After controlling for the influences of facility size and ownership type, TJC-accredited nursing homes had significantly higher star ratings than non-TJC-accredited nursing homes on each of the star rating component subscales (P < .05) (but not on the overall star rating), and TJC-accredited nursing homes with Post-Acute Care Certification performed statistically better on the overall star rating, as well as 3 of the 4 subscales (P < .05). TJC-accredited nursing homes had statistically fewer deficiencies than non-TJC-accredited nursing homes (P < .001), were less likely to have immediate jeopardy or widespread deficiencies (P < .001), and had fewer payment denials (P < .001) and lower fines (P < .001).

DISCUSSION

Despite recent changes made to the CMS NHC star-rating methodology, results confirm previous findings that demonstrate a consistent pattern of superior performance among nursing homes accredited by The Joint Commission when compared to non-TJC-accredited facilities across a broad range of indicators in the Nursing Home Compare data set. It is important to note, however, that a cross-sectional study cannot determine causation, so it is unclear if accreditation assists nursing homes in achieving better care, or if higher-performing nursing homes are more likely to pursue accreditation.

CONCLUSIONS

Accreditation status remains a significant predictor of nursing home quality across multiple dimensions, independent of facility size and ownership type.

摘要

目的

使用公开可得的医疗保险和医疗补助服务中心(CMS)疗养院比较数据集,比较经认可和未经认可的疗养院的质量评级。

方法

这项横断面研究使用疗养院比较数据集(于2015年4月下载),将711家获得联合委员会认可(TJC认可)的疗养院(其中81家还拥有急性后护理认证)与14,926家未获得联合委员会认可(非TJC认可)的机构进行了绩效比较。

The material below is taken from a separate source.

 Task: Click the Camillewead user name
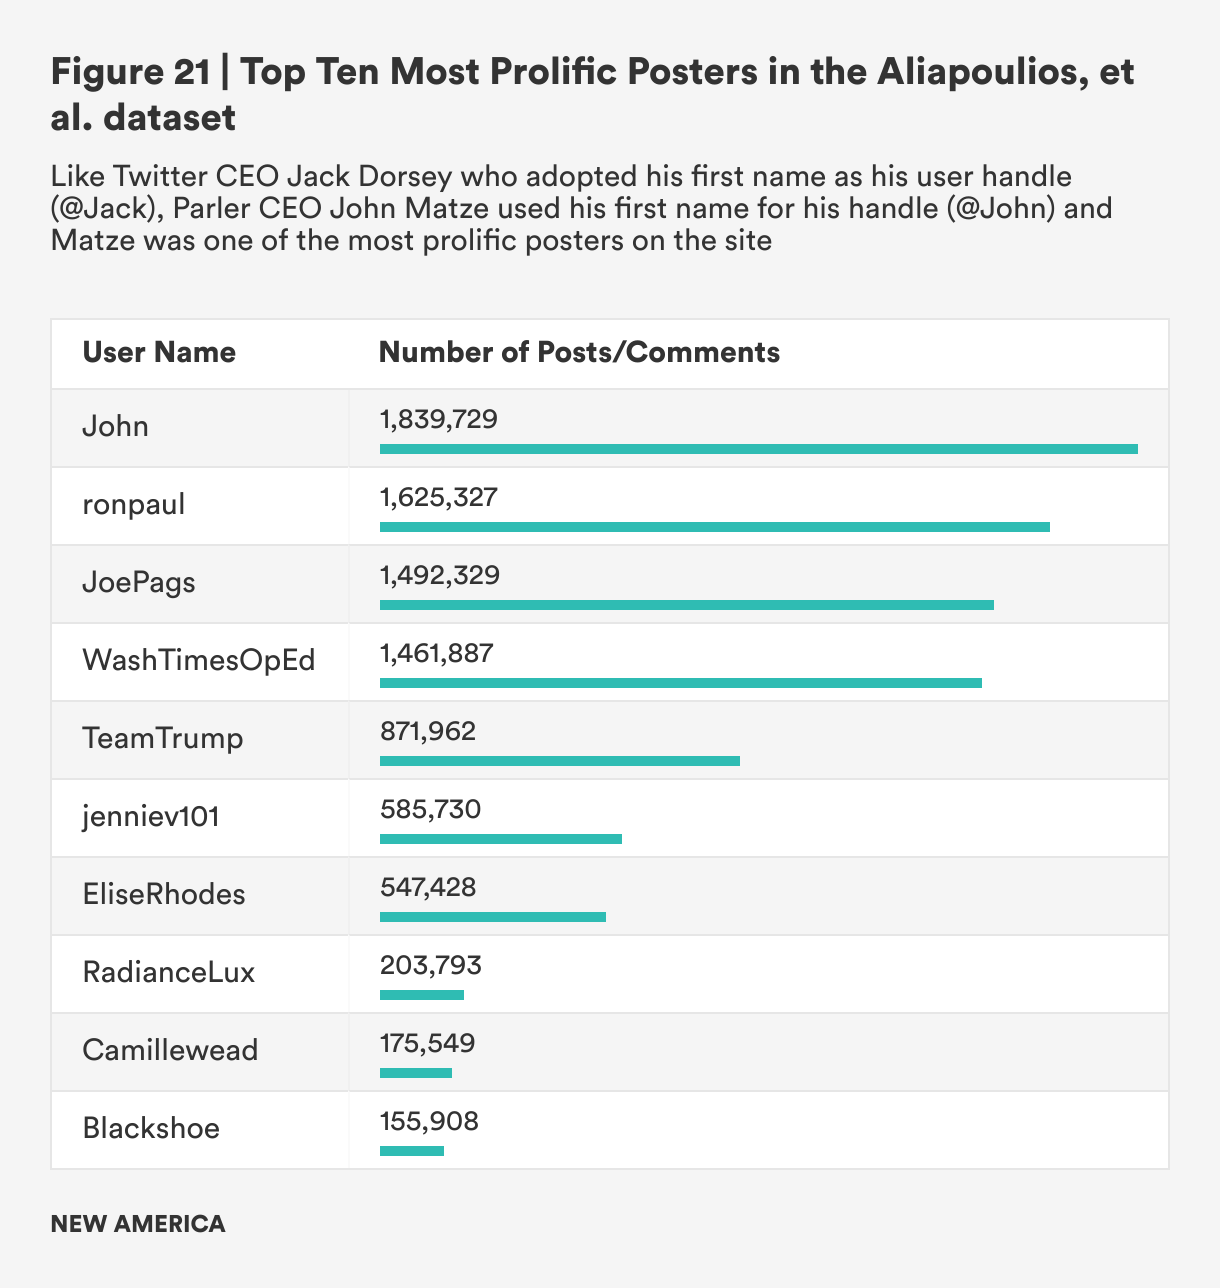coord(170,1050)
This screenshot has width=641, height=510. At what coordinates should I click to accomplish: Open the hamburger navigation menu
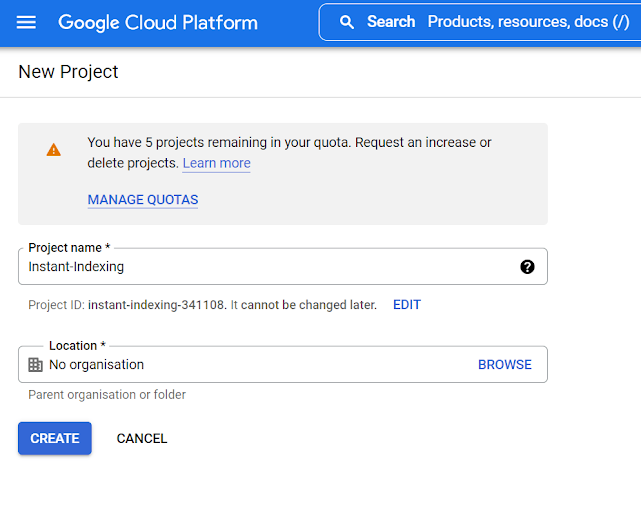pyautogui.click(x=26, y=22)
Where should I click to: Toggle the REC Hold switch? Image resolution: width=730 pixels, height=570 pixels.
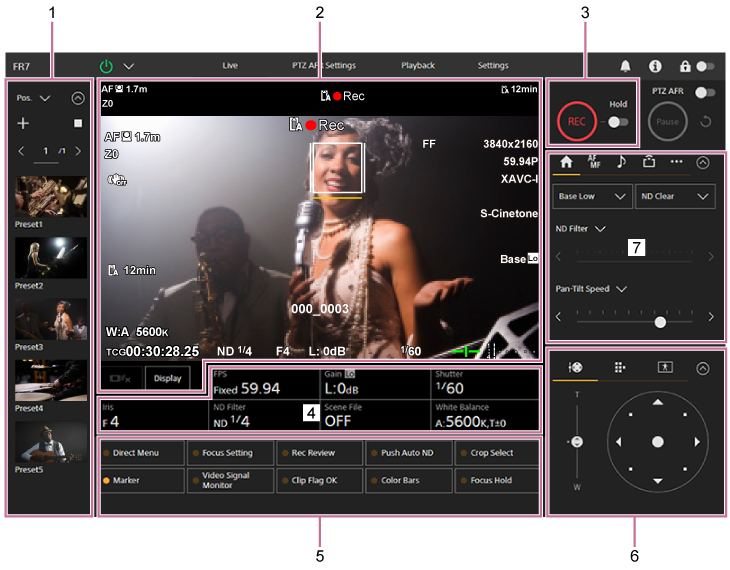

测量指标包括总体五星级质量评级及其4个组成部分(健康检查、质量指标、人员配备和注册护士人员配备)、18项疗养院比较质量指标(5项短期指标、13项长期指标),以及检查缺陷、罚款和付款拒绝情况。t检验用于评估TJC认可的疗养院与非TJC认可的疗养院在质量指标、评级和罚款金额方面的比率差异。方差分析模型用于确定使用联合委员会认可状态、基于床位数的疗养院规模和所有权类型的比率差异。另一个包含联合委员会认可状态和联合委员会急性后护理认证状态交互项的模型用于确定急性后护理认证疗养院的比率差异。二元变量(如缺陷类型、罚款和付款拒绝)使用具有相同协变量的逻辑回归模型进行评估。

结果

在控制了机构规模和所有权类型的影响后,TJC认可的疗养院在每个星级评级组成部分子量表上的星级评级显著高于非TJC认可的疗养院(P <.05)(但在总体星级评级上没有),并且具有急性后护理认证的TJC认可的疗养院在总体星级评级以及4个子量表中的3个上表现出统计学上的更好成绩(P <.05)。TJC认可的疗养院在统计学上的缺陷比非TJC认可的疗养院少(P <.001),发生立即危险或广泛缺陷的可能性较小(P <.001),付款拒绝较少(P <.001)且罚款较低(P <.001)。

讨论

尽管CMS NHC星级评级方法最近有所变化,但结果证实了先前的发现,即与疗养院比较数据集中广泛指标的非TJC认可设施相比,联合委员会认可的疗养院在绩效方面表现出一致的卓越模式。然而,需要注意的是,横断面研究无法确定因果关系,因此尚不清楚认可是否有助于疗养院实现更好的护理,或者表现较好的疗养院是否更有可能寻求认可。

结论

认可状态仍然是疗养院多个维度质量的重要预测指标,独立于机构规模和所有权类型。